====== Bronfragment ======
Revelation of John 18:2

2En hij riep krachtelijk met een grote stem, zeggende: Zij is gevallen, zij is gevallen, het grote Babylon, en is geworden een woonstede der duivelen, en een bewaarplaats van alle onreine geesten, en een bewaarplaats van alle onrein en hatelijk gevogelte;
 Zij is gevallen, zij Deze woorden zijn ook gesproken door een engel, Rev 14:8; maar worden daar verstaan van het begin van den val van dit grote Babylon in de harten van velen in de wereld, gelijk daar is aangetekend; hetwelk nu langen tijd is begonnen te geschieden, en nog dagelijks geschiedt. Maar hier worden zij verstaan van de uiterste uitroeiïng van den troon van dit beest, of van dit grote Roomse Babylon. En deze woorden zijn genomen uit Isa 21:9, en Jer 51:8; welke woorden daar meer dan honderd jaar voor de uitroeiïng van de stad en het rijk van het Assyrische Babylon door de profeten zijn voorzegd, en daarna volbracht.
====== Geselecteerde gegevens ======
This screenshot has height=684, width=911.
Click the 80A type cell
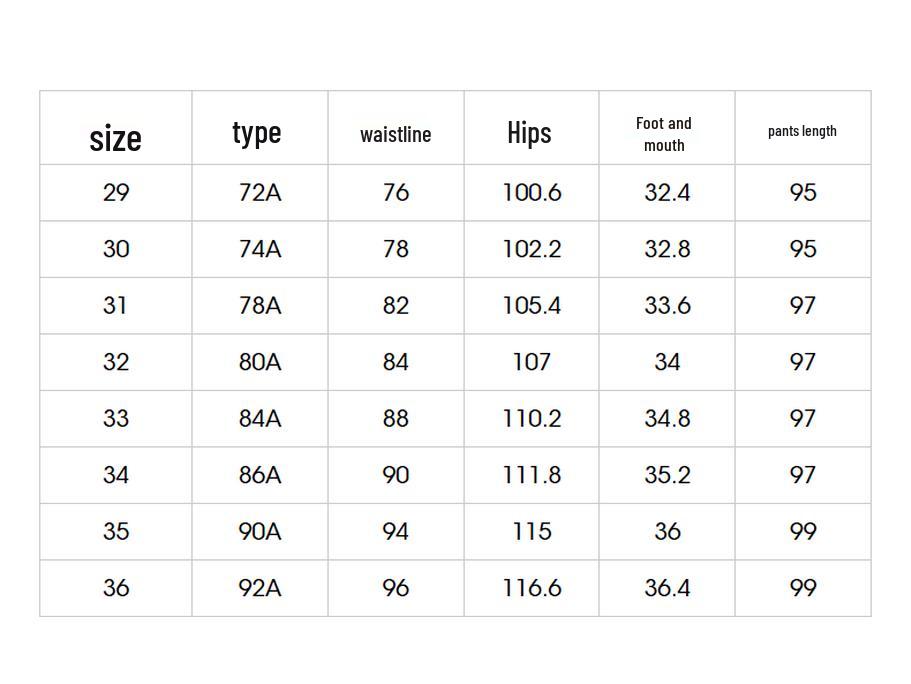coord(260,362)
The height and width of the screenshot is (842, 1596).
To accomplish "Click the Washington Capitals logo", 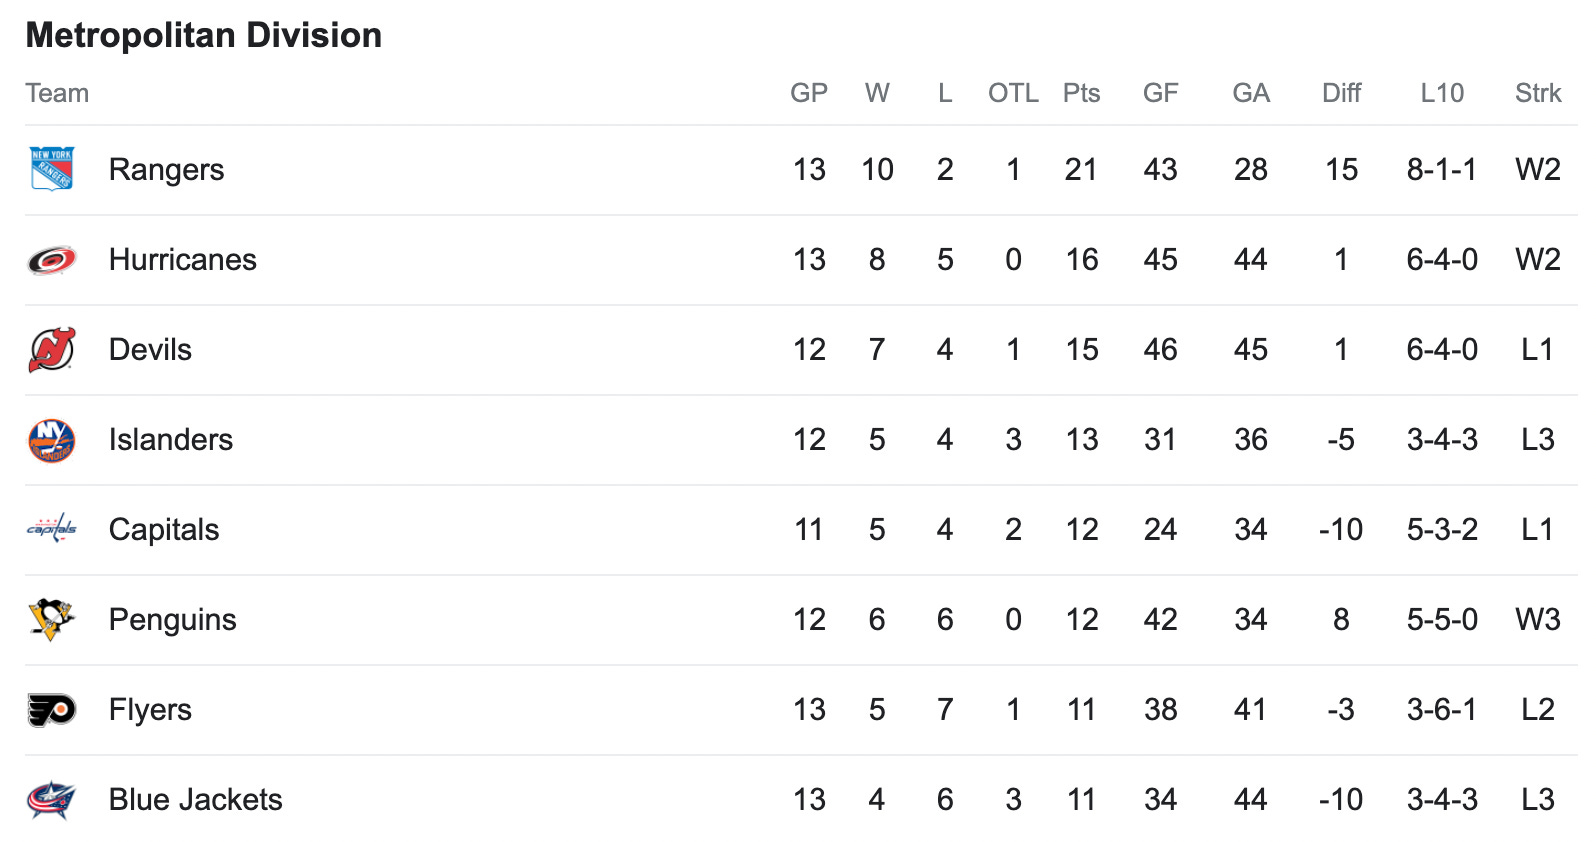I will tap(52, 529).
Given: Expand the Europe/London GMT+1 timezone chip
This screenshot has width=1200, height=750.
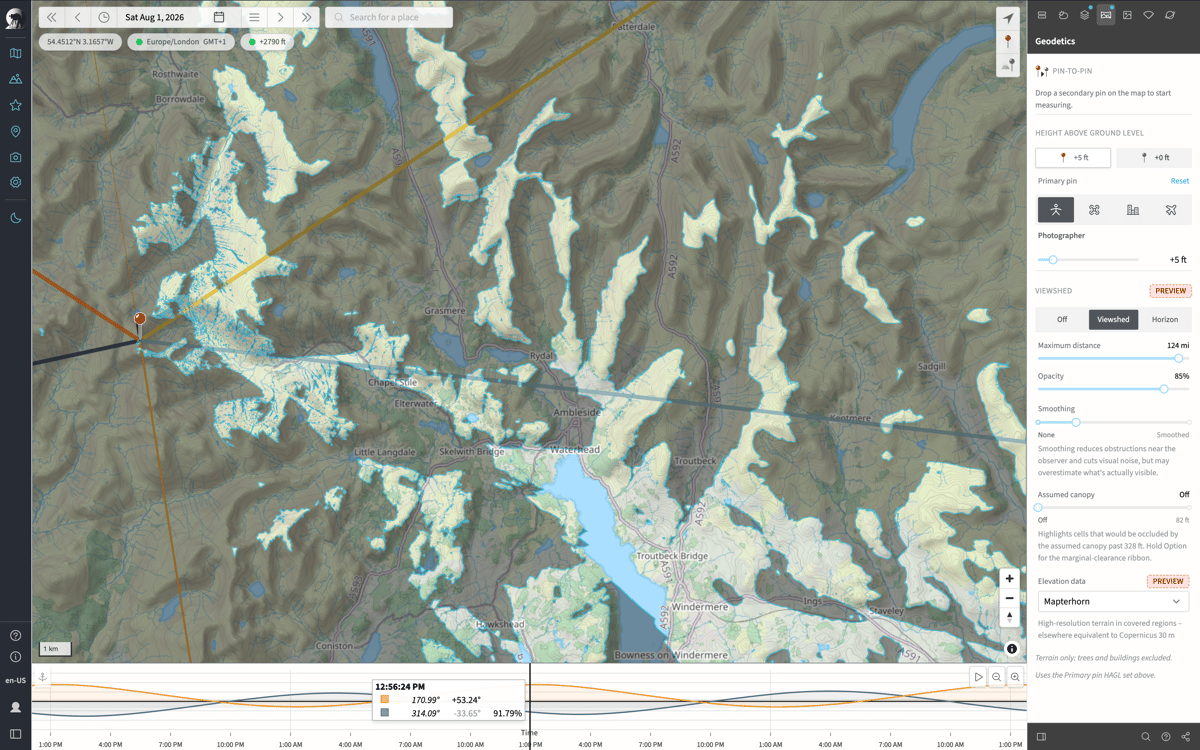Looking at the screenshot, I should pyautogui.click(x=181, y=42).
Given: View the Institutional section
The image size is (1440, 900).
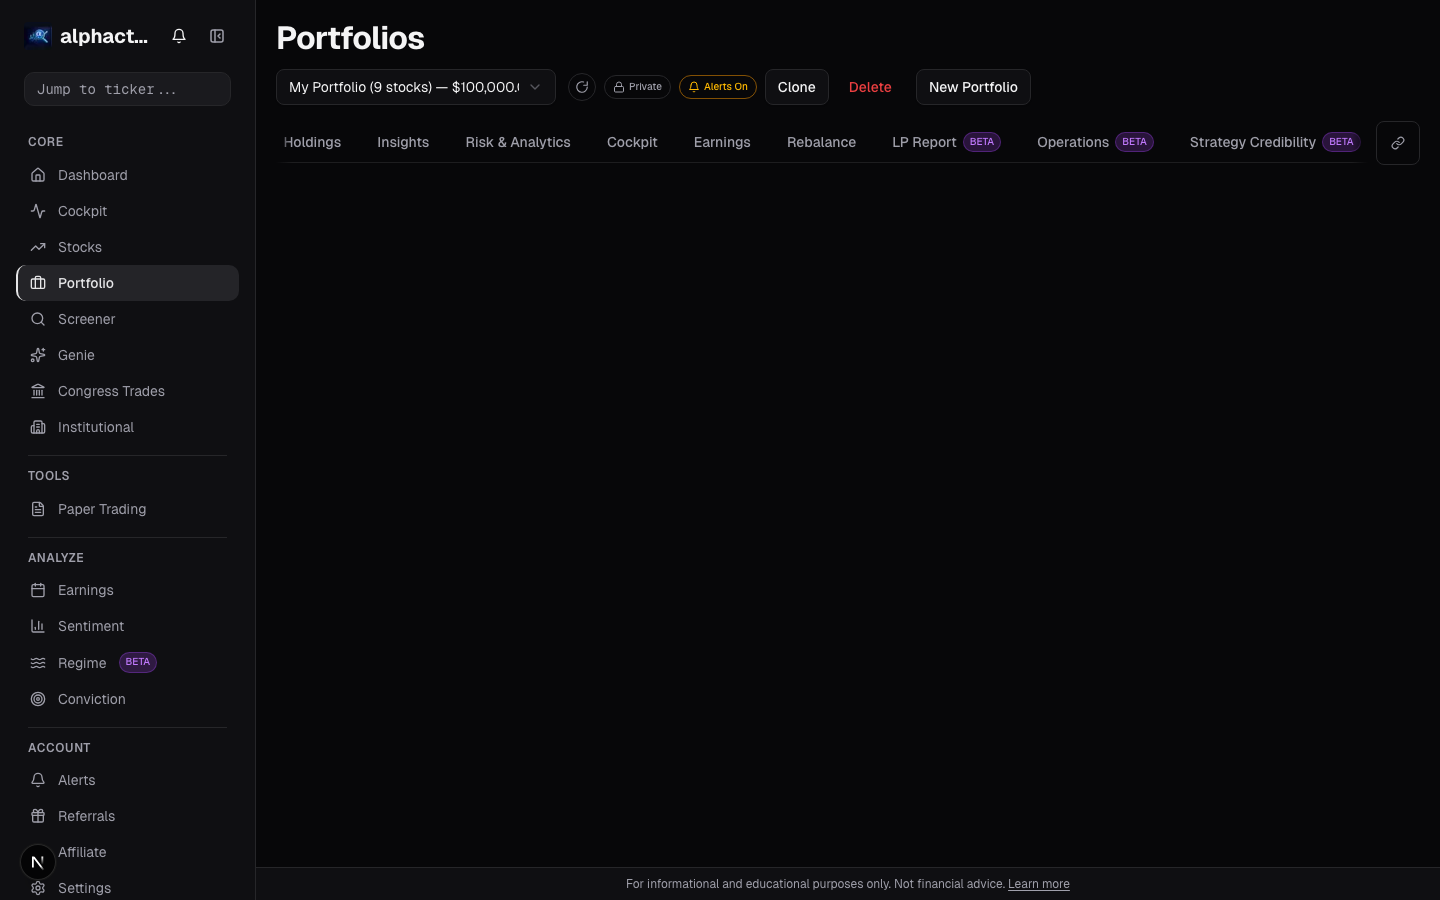Looking at the screenshot, I should pos(95,427).
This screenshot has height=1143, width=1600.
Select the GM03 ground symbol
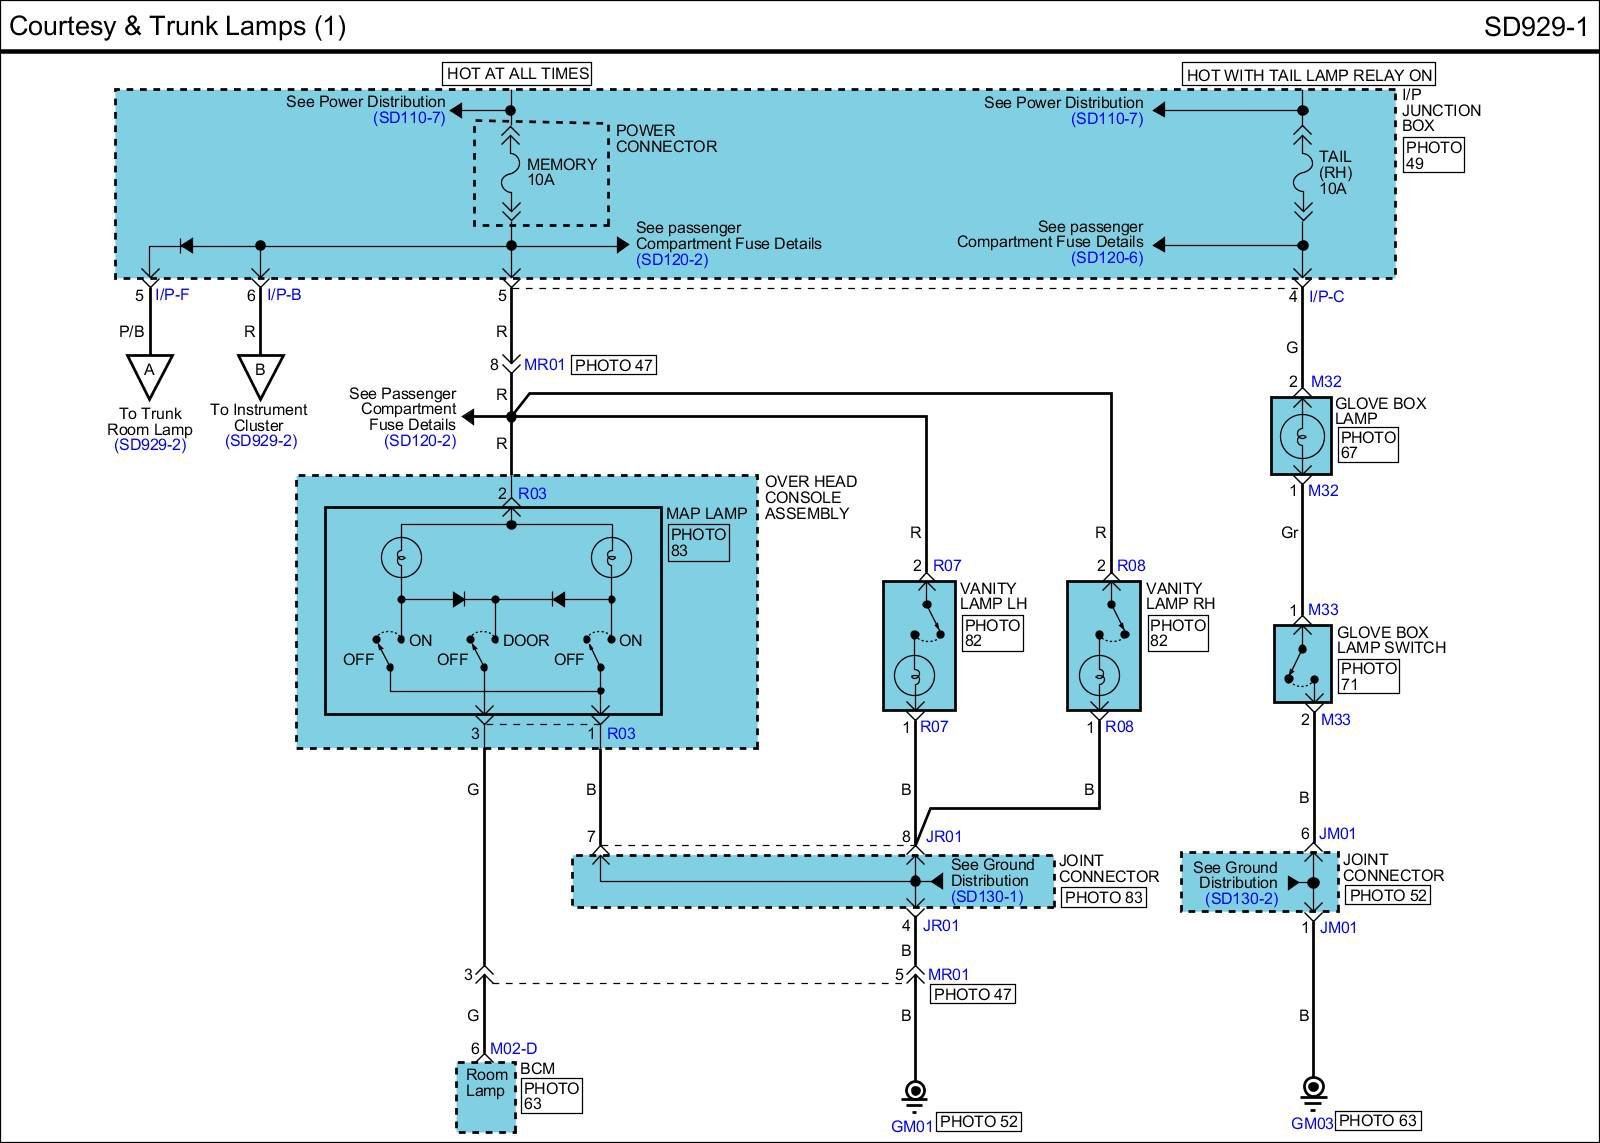(x=1314, y=1090)
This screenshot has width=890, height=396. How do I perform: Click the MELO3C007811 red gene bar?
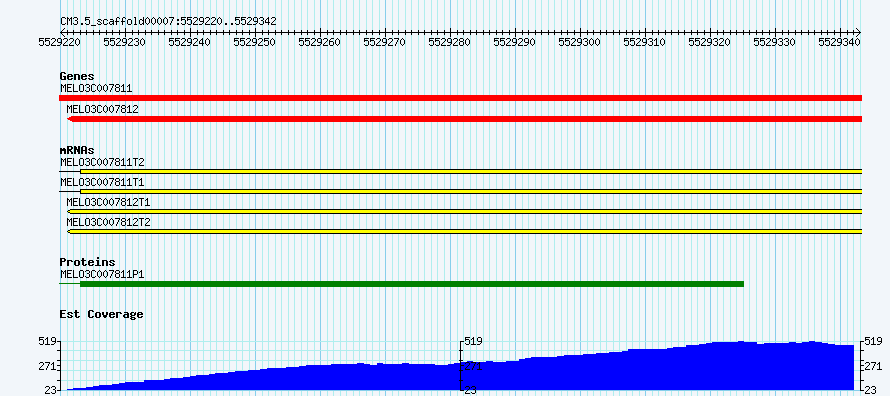coord(460,98)
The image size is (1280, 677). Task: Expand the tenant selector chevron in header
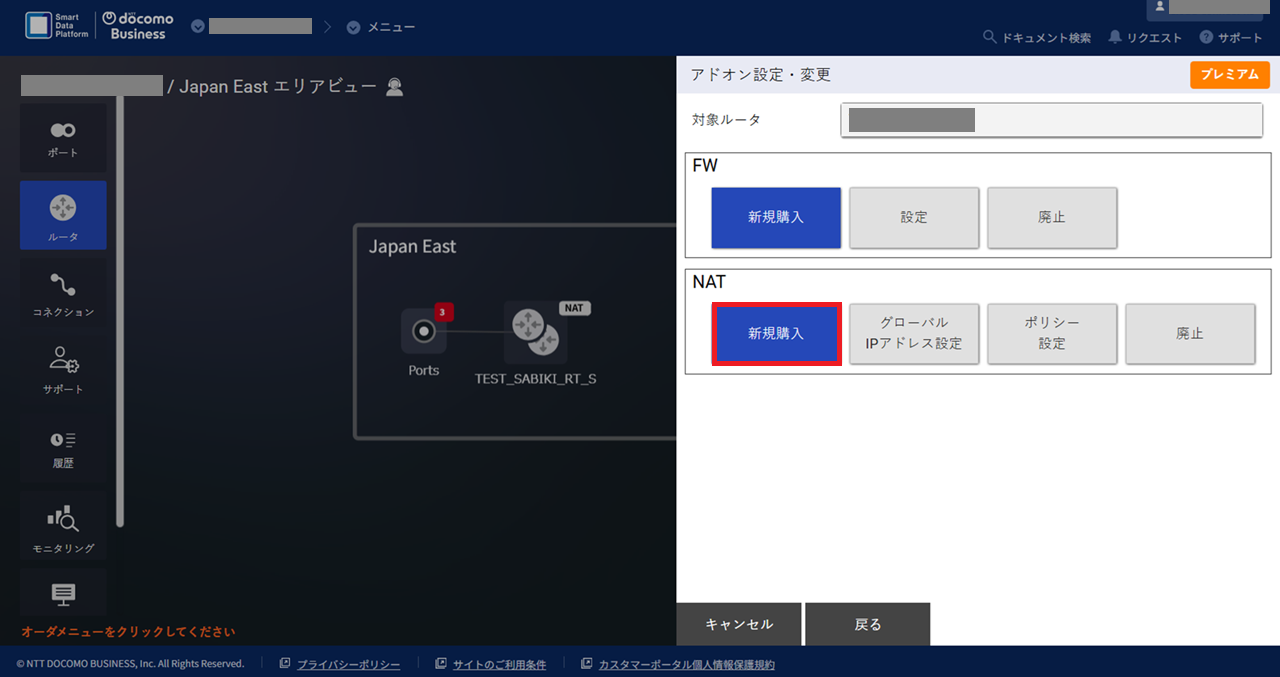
======
# Opdrachtdoel:
Naar welke Bijbelplaatsen verwijst de uitleg in de tekst over Openbaring 18:2? Baseer je uitsluitend op de tekst.

# Antwoord:
Rev 14:8, Isa 21:9 en Jer 51:8.